Image credit: NASA/JPL-Caltech/Alex Novati

Heat causes some of the liquid water from places like oceans, to change into an invisible gas called water vapor.

Now we know that clouds are formed when water is evaporated from oceans, to form water vapor, an invisible gas which floats in the air. This is one of the way which tells about cloud formation. But there are even more ways in which clouds form.


Some clouds form when air warms up near the Earth's surface and rises. Heated by sunshine, the ground heats the air just above it. That warmed air starts to rise because, when warm, it is lighter and less dense than the air around it.
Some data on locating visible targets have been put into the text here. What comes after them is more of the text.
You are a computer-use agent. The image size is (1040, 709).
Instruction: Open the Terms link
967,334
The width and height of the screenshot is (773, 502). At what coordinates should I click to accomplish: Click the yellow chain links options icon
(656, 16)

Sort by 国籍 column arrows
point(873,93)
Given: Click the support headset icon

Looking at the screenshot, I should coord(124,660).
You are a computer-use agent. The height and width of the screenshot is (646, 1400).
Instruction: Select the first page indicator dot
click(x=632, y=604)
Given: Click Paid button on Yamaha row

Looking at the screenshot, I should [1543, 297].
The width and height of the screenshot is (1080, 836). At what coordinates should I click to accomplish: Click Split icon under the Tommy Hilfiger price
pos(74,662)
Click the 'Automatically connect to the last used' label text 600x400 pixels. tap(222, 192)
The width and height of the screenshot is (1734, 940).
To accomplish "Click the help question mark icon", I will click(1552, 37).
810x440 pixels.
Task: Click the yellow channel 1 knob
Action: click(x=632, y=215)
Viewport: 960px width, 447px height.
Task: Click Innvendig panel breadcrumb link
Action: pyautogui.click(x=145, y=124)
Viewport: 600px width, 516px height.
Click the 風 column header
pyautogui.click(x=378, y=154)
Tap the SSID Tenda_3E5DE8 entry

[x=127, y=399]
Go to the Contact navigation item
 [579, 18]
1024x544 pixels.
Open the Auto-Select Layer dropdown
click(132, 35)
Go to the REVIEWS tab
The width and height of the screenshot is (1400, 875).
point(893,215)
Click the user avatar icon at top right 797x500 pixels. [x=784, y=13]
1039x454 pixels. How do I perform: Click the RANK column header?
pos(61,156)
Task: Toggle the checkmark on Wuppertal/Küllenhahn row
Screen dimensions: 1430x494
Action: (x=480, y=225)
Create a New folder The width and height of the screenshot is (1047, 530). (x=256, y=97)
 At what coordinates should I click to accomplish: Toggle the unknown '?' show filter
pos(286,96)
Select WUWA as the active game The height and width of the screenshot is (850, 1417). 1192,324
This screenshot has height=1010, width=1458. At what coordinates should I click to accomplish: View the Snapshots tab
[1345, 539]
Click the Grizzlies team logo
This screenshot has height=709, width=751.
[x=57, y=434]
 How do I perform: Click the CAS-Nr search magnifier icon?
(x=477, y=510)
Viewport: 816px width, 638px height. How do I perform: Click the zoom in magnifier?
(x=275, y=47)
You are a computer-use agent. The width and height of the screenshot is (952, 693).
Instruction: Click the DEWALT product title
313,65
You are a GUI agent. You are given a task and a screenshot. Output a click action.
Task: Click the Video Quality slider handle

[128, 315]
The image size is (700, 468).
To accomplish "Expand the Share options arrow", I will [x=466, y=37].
As it rises, its pressure and temperature drop causing water vapor to condense. Eventually, enough moisture will condense out of the air to form a cloud. Several types of clouds form in this way including cumulus, cumulonimbus, mammatus, and stratocumulus clouds.

Some clouds, such as lenticular and stratus clouds, form when wind blows into the side of a mountain range or other terrain and is forced upward, higher in the atmosphere. The side of the mountains that the wind blows towards is called the windward side. The side of the mountains where the wind blows away is called the leeward side. This can also happen without a dramatic mountain range, just when air travels over land that slopes upward and is forced to rise. The air cools as it rises, and eventually clouds form. Other types of clouds, such as cumulus clouds, form above mountains too as air is warmed at the ground and rises.


Clouds also form when air is forced upward at areas of low pressure. Winds meet at the center of the low pressure system and have nowhere to go but up. All types of clouds are formed by these processes, especially altocumulus, altostratus, cirrocumulus, stratocumulus, or stratus clouds.